··· DATA EXTRACTS

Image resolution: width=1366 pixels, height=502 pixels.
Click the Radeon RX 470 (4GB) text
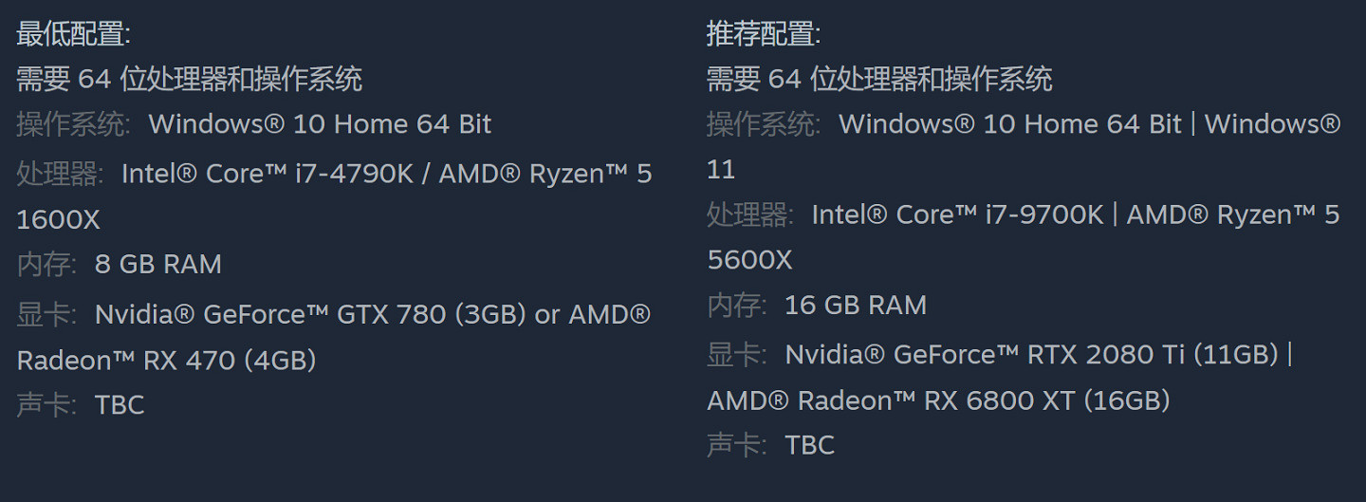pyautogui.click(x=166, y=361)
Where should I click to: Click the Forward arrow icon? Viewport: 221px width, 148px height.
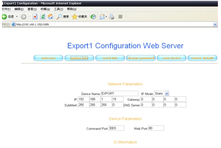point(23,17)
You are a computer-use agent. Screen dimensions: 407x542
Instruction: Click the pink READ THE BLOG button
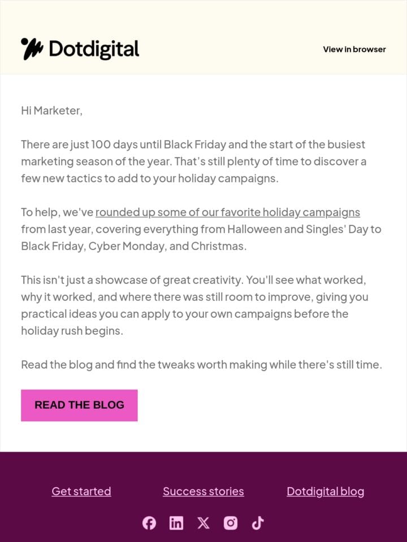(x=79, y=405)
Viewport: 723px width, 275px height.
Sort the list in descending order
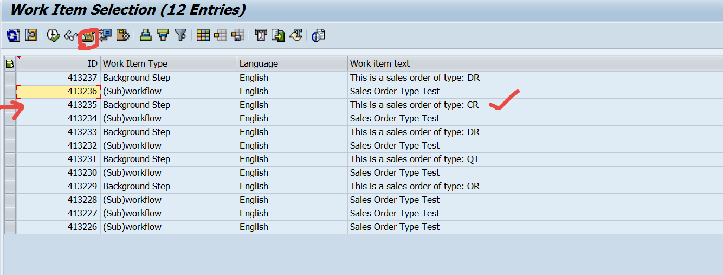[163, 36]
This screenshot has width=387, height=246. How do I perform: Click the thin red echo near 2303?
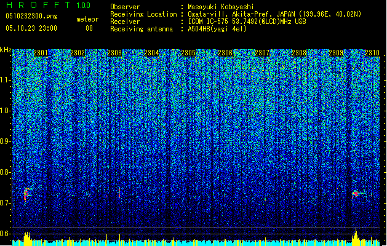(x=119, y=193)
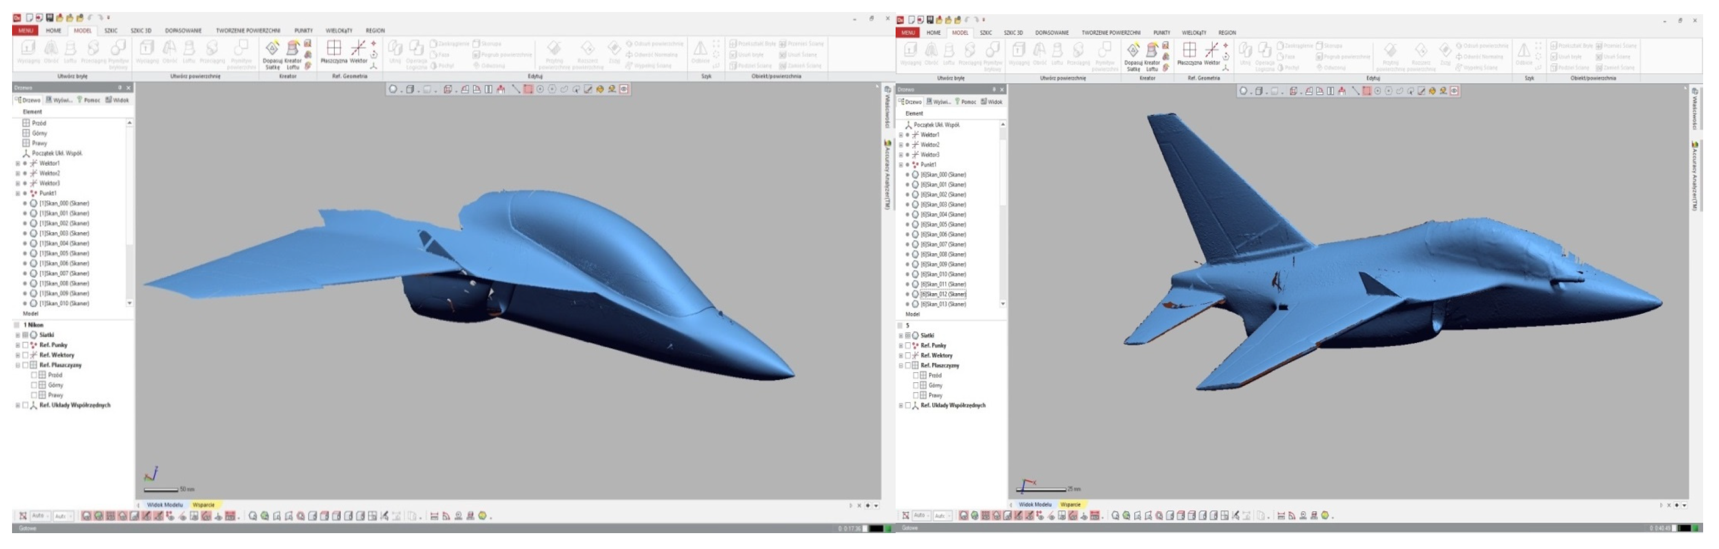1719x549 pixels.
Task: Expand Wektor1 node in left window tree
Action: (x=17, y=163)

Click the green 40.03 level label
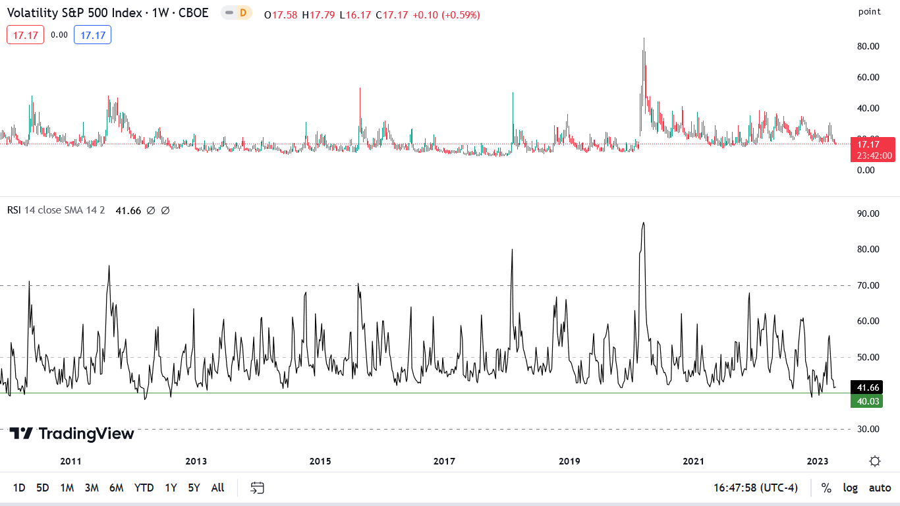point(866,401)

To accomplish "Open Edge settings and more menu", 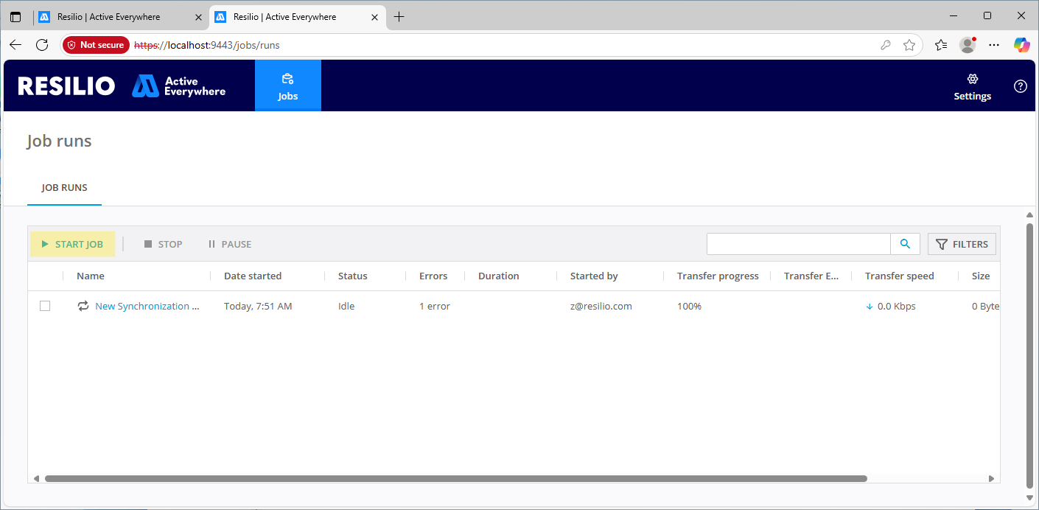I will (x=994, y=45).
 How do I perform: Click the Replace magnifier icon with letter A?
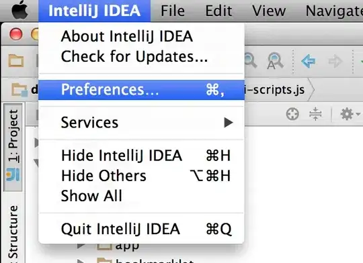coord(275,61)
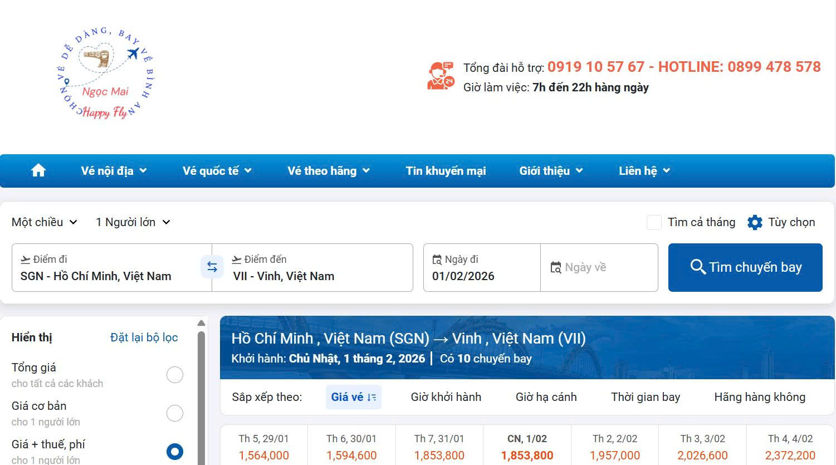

······

WORK REQUIRED
Return exactly the lines from the one with "How do I perform: Click the Replace" through the last line of the entries above, both ends included. No pictures may appear in the copy.

TASK OUTPUT
 How do I perform: Click the Replace magnifier icon with letter A?
coord(275,61)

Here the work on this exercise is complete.